Will we engineer our own downfall?


Staff member
The rate of progress in gene technology (anyone have the right term for this?) suggests to me we will inevitably create our own unique lifeforms. In fact, it could be argued that just modifying our own genes means this is happening already.

However, what happens when things go astray? Could we create something that takes us down? We talk about artificial intelligence being a danger. Well, what about a biological form of artificial intelligence, where we have engineered super-intelligence, a huge brain, nasty octopus like legs and a venomous sting? I am sure there are plenty of malicious people out there who would be happy to create such an organism.

Are we on the verge of breakthroughs in science that will ultimately kill us all?


Founding Member
Genetic engineering has already created genetically modified organisms in the plant kingdom. Take a look at various grain-based snacks that tout "Non-GMO" as one of their merits. These GMO life forms are examples of playing around with genetic code. In other threads we have discussed two issues related to this process: The engineering admonition of "if it ain't broke, don't fix it" and the more philosophical "Idle hands are the devil's workshop" thread.

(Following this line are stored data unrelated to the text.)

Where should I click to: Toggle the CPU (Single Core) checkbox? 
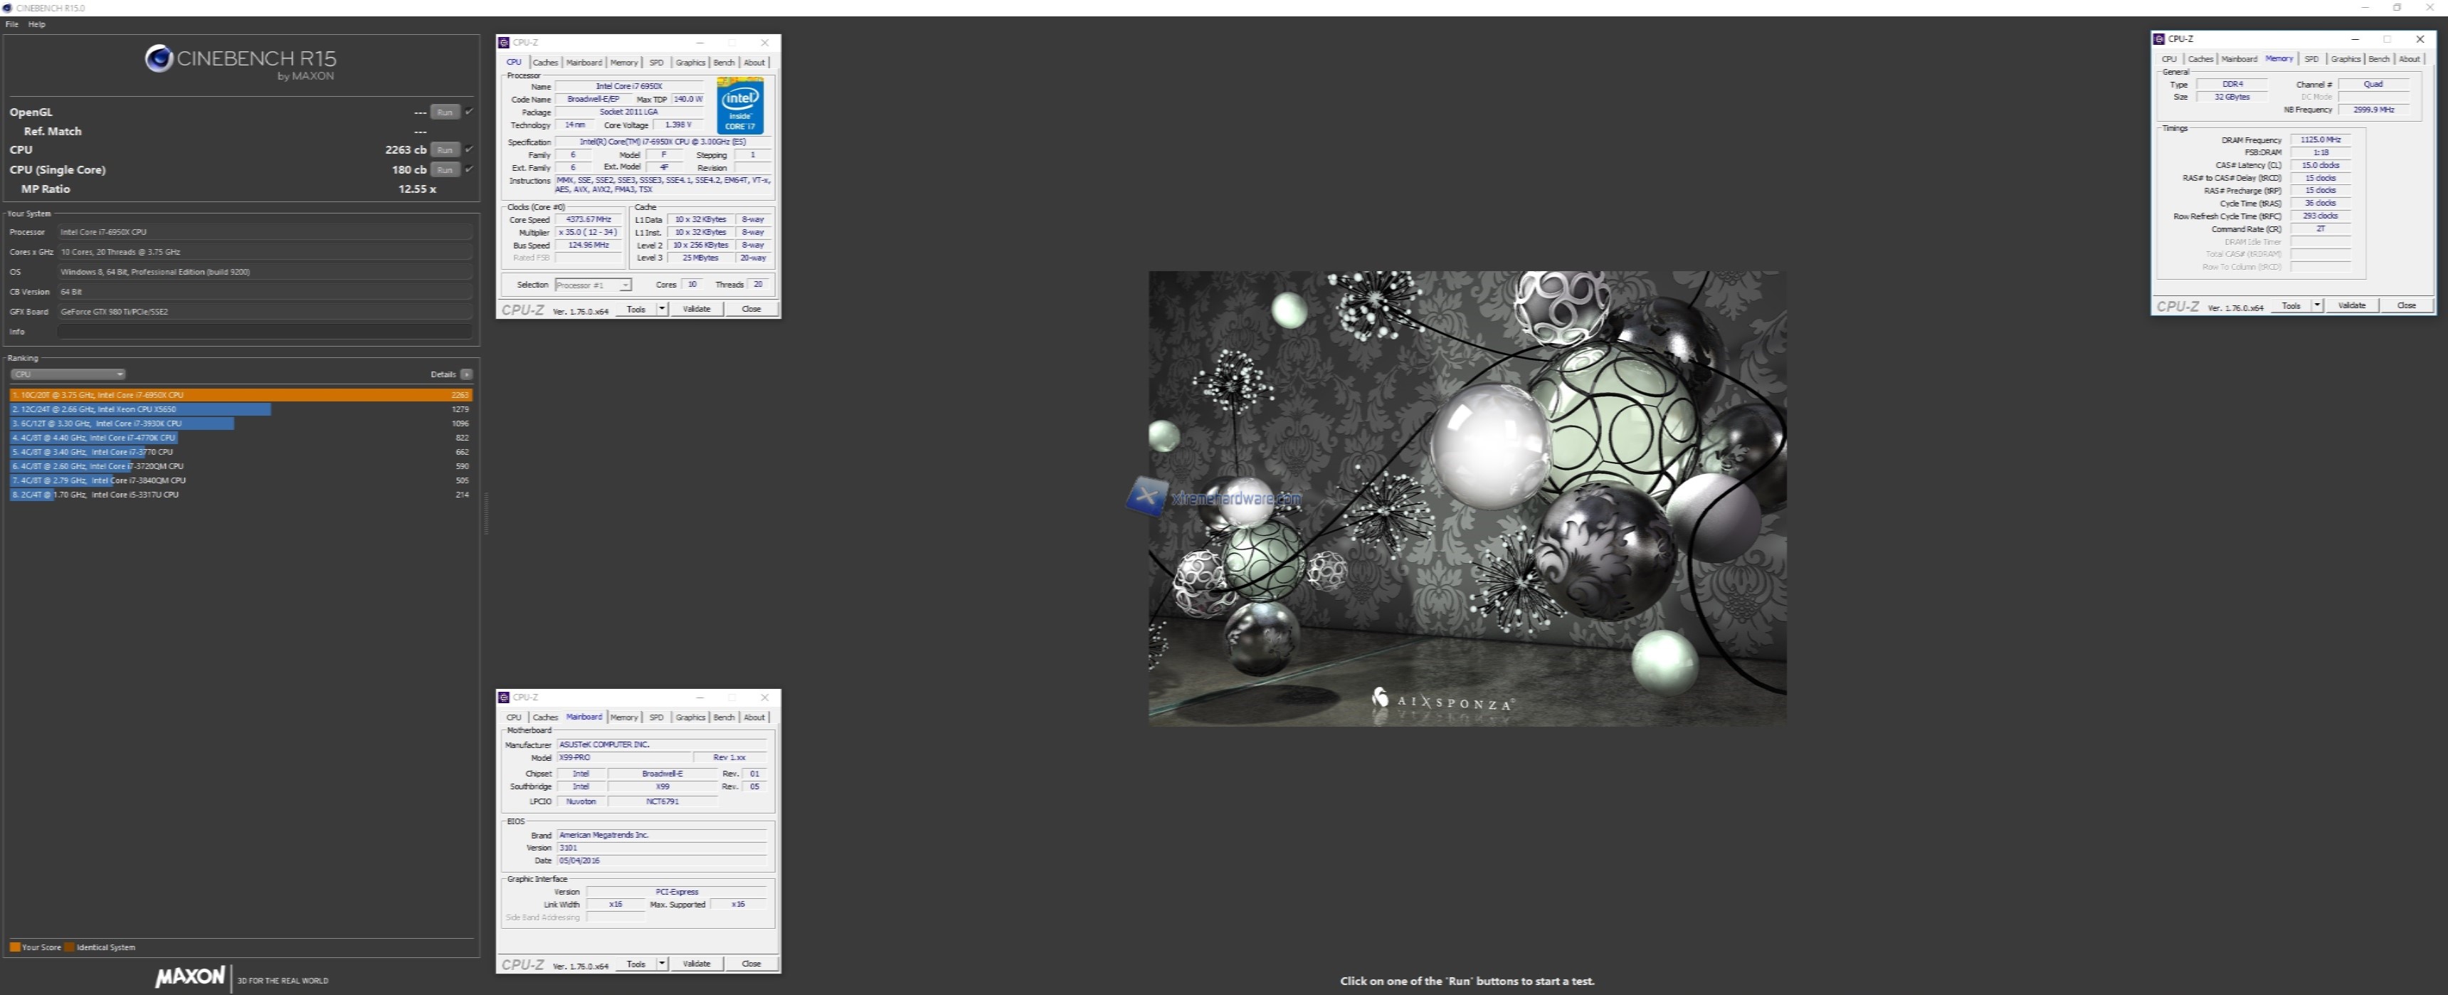click(x=469, y=168)
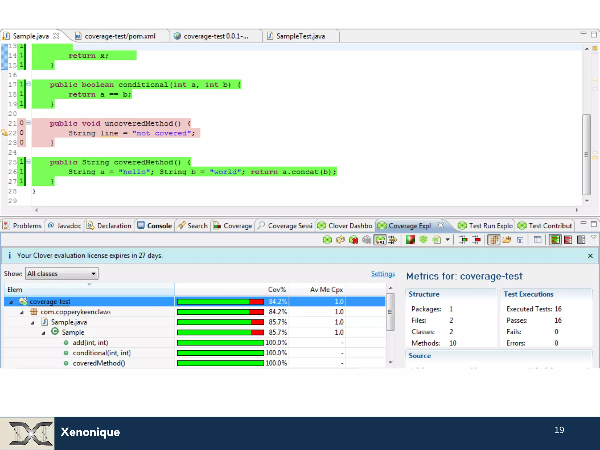Toggle the green-and-red coverage bars view button
This screenshot has width=600, height=450.
(x=555, y=240)
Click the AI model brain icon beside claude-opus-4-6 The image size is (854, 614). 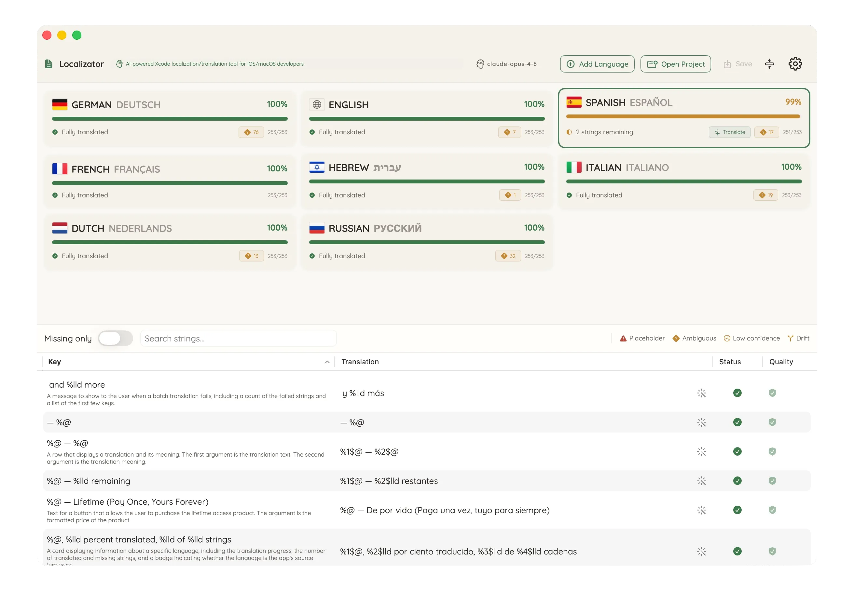pos(480,64)

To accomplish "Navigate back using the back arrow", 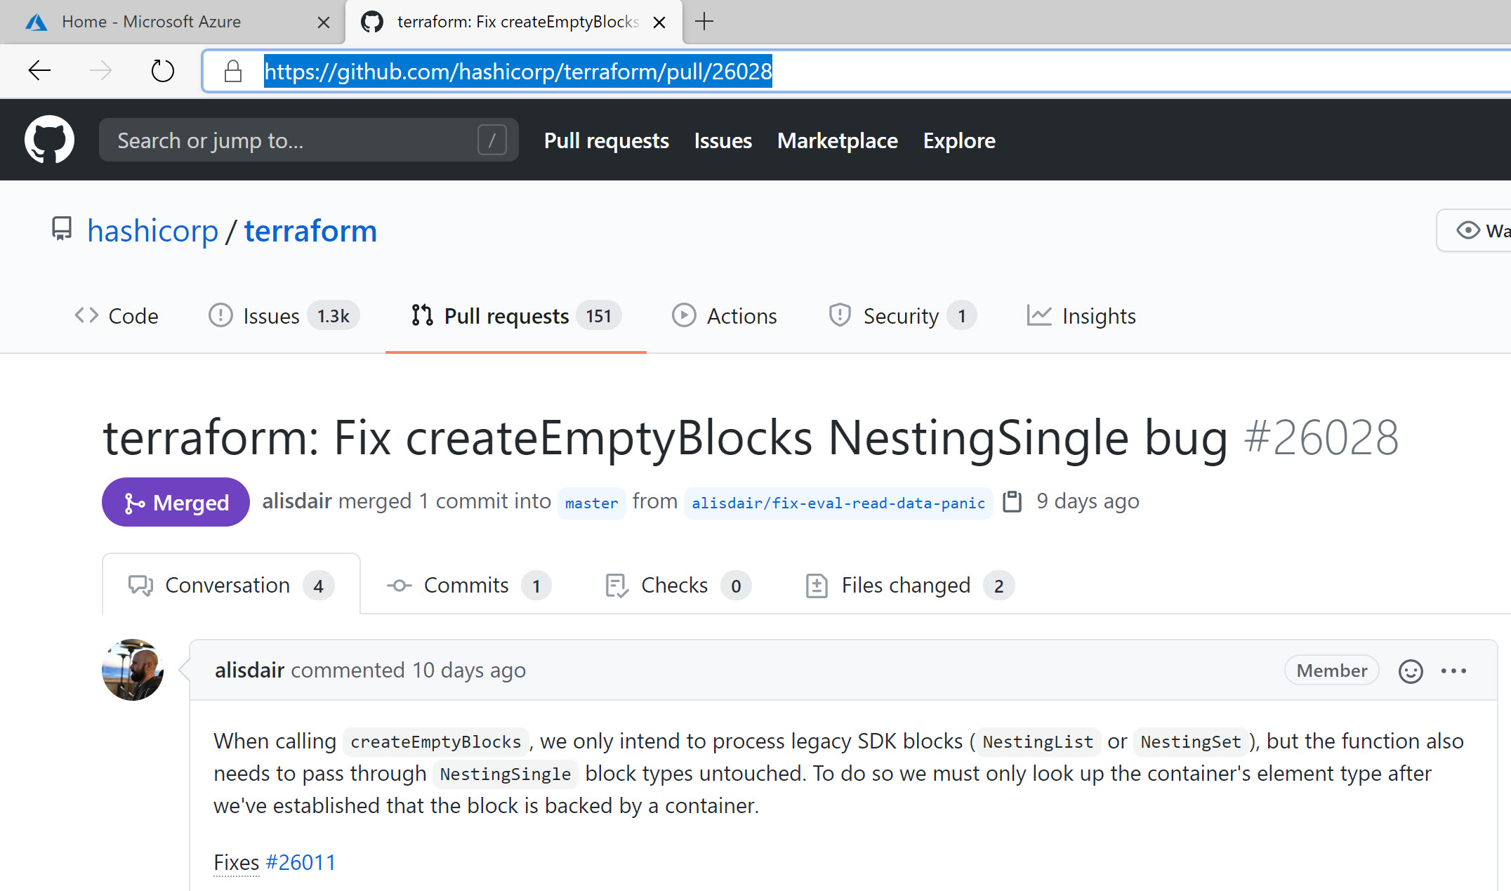I will click(x=39, y=70).
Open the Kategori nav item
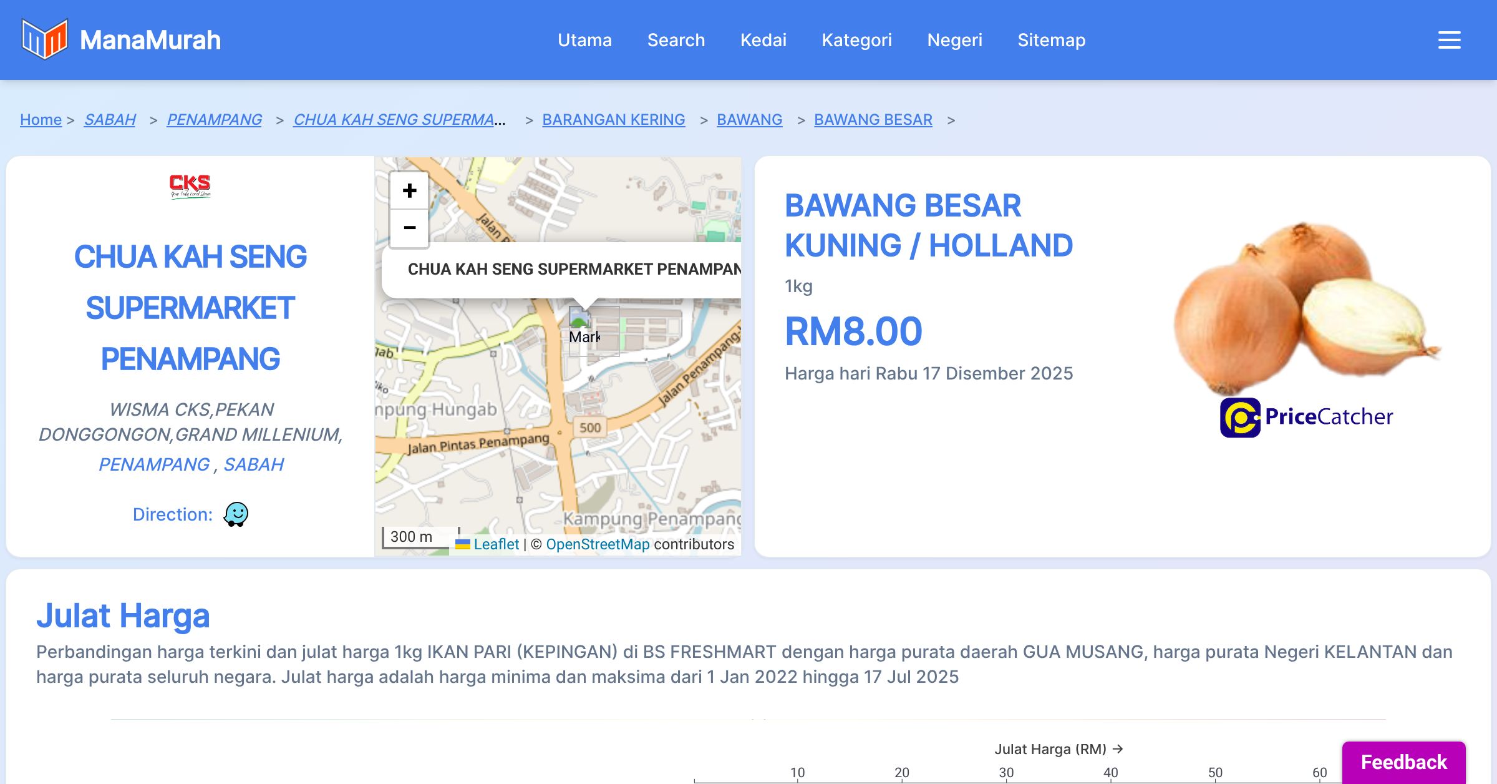The height and width of the screenshot is (784, 1497). tap(856, 40)
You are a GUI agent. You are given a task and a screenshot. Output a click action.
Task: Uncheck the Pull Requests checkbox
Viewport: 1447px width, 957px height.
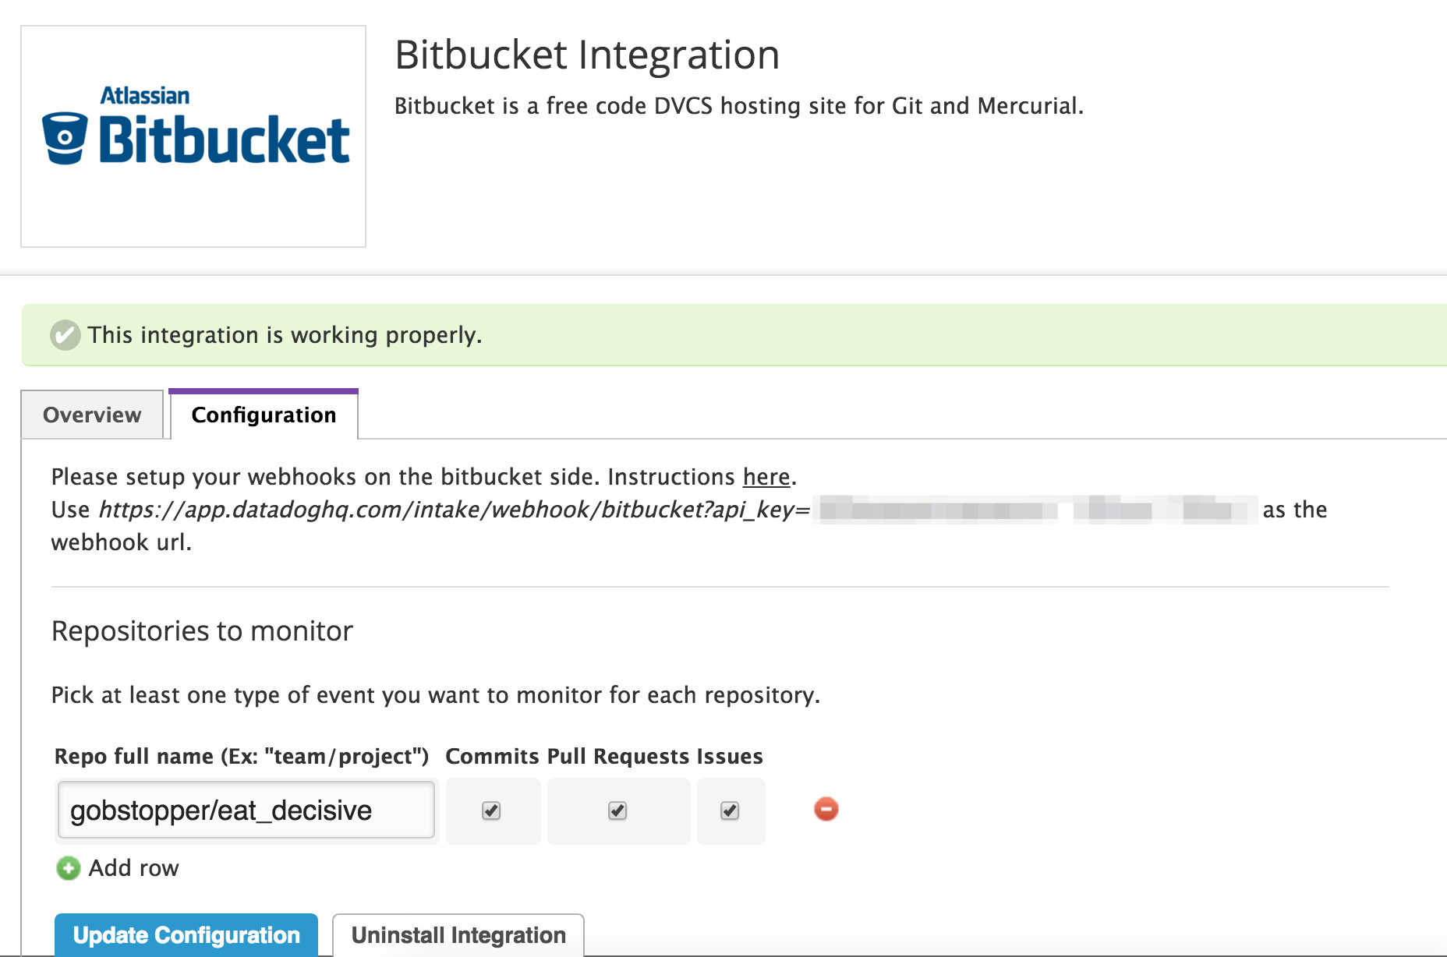(x=617, y=810)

Many people have protested many times already regarding whether GMOs are a threat. I honestly don't know enough about that level of biochemistry to talk about the actual process, but the result is easier to understand. If you can identify a particular detrimental gene and replace it with a benign one, or if you can identify a particularly desirable gene and use it to replace a neutral one, the net result should be good - but the problem is that since we don't fully understand the genetic code's functioning at that level, we don't know if that replacement has side-effects. And it is the side effects that are the bete noir of this process. The catch is that we won't know about the side effects until the genetic engineering has already occurred.

Therefore, in directly answer to your question, I must reply: A distinct "Maybe." :confused:
Are we on the verge of breakthroughs in science that will ultimately kill us all?
We don't know the answer of course, but there's a concept called the Great Filter that deals with a similar question. It deals with the subject of why alien life would spell catastrophe for us.

The concept originates in Robin Hanson's argument that the failure to find any extraterrestrial civilizations in the observable universe implies the possibility something is wrong with one or more of the arguments from various scientific disciplines that the appearance of advanced intelligent life is probable; this observation is conceptualized in terms of a "Great Filter" which acts to reduce the great number of sites where intelligent life might arise to the tiny number of intelligent species with advanced civilizations actually observed (currently just one: human). This probability threshold, which could lie behind us (in our past) or in front of us (in our future), might work as a barrier to the evolution of intelligent life, or as a high probability of self-destruction. The main counter-intuitive conclusion of this observation is that the easier it was for life to evolve to our stage, the bleaker our future chances probably are.